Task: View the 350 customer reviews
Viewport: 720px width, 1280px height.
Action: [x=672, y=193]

--------------------------------------------------

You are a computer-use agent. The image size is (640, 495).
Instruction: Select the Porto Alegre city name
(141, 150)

--------------------------------------------------

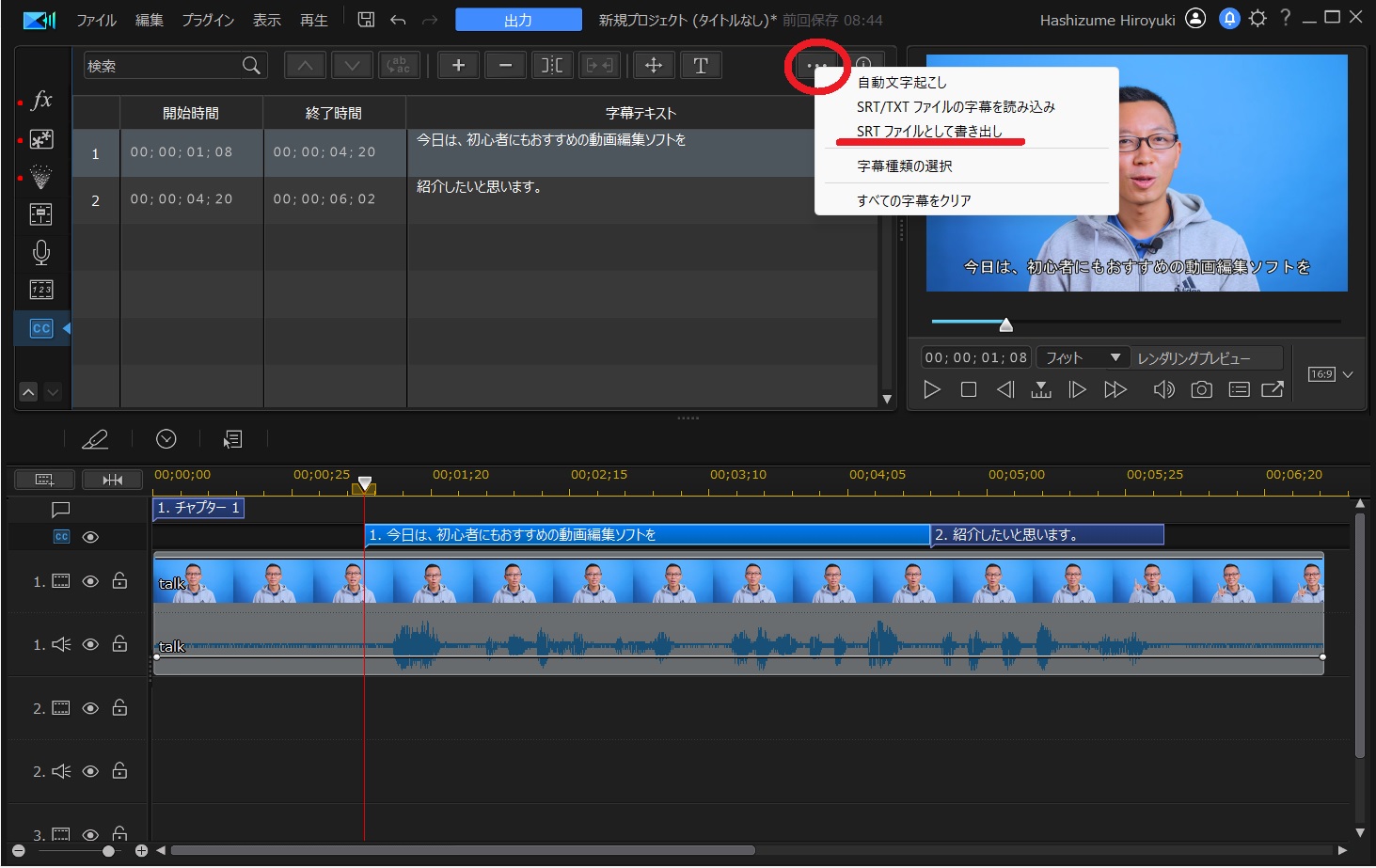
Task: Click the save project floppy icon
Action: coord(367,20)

--------------------------------------------------

** Request **
Copy the records from the line with "Task: View the 350 customer reviews" up to and including the line with "Action: [x=672, y=193]", unchanged.

** Answer for this exercise **
Task: View the 350 customer reviews
Viewport: 720px width, 1280px height.
Action: [x=672, y=193]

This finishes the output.